▶ **WHAT IS REQUIRED**: Rewrite the entries from the line containing "Task: Expand shared post text with Ещё" through the end of the entries, replacing "Expand" with "Reveal" and leaving everything else unchanged. Omit the pictures from the answer.

▶ **INPUT MATERIAL**:
_____

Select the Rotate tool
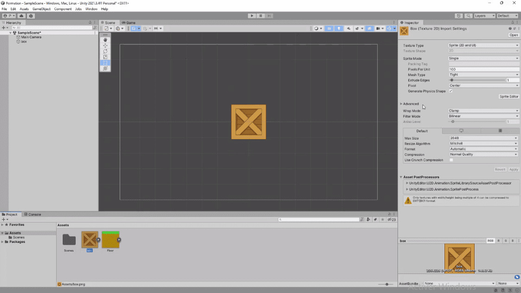The height and width of the screenshot is (293, 521). [x=105, y=51]
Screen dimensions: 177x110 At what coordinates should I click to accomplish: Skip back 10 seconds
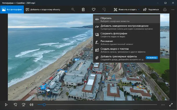point(15,105)
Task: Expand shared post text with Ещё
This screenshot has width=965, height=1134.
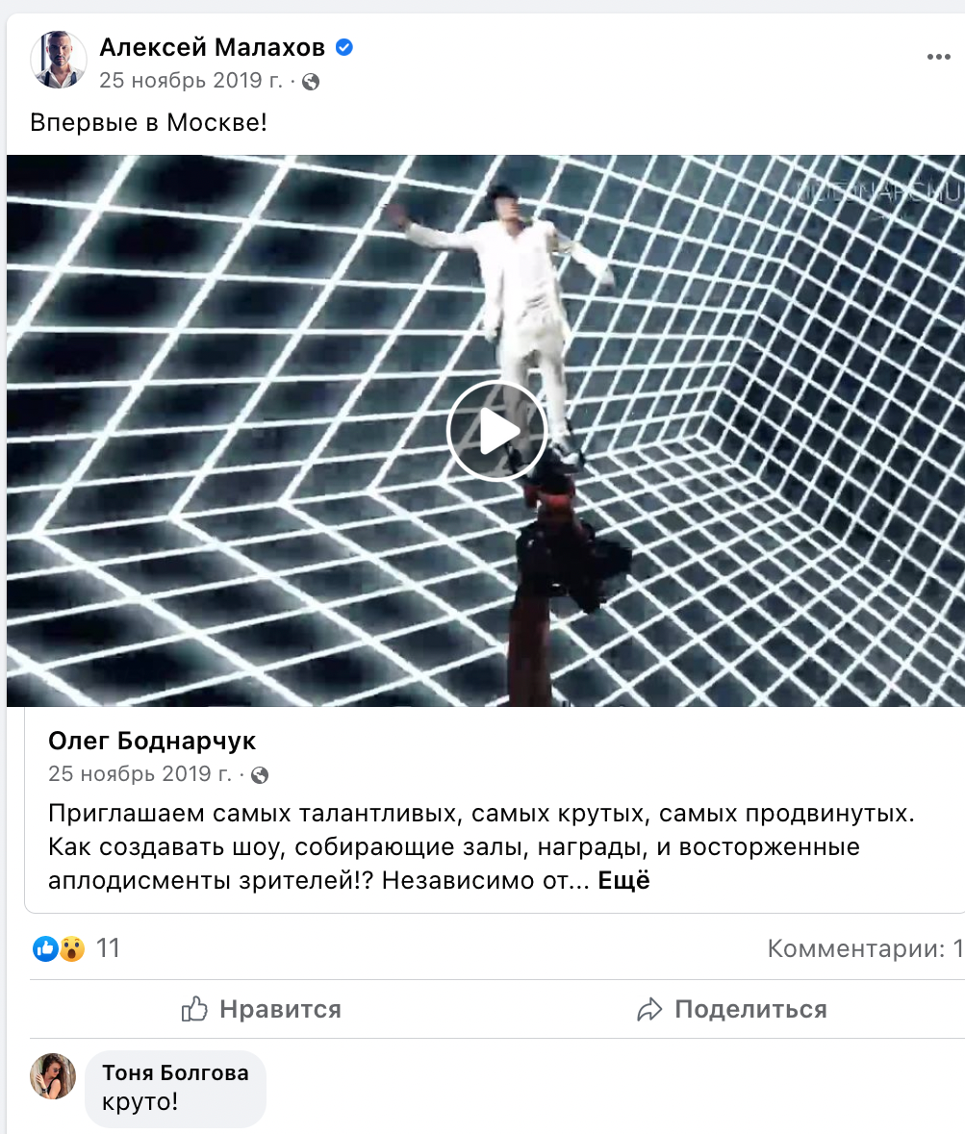Action: [623, 880]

_____

▶ **EXERCISE RESPONSE**:
Task: Reveal shared post text with Ещё
This screenshot has width=965, height=1134.
Action: [623, 880]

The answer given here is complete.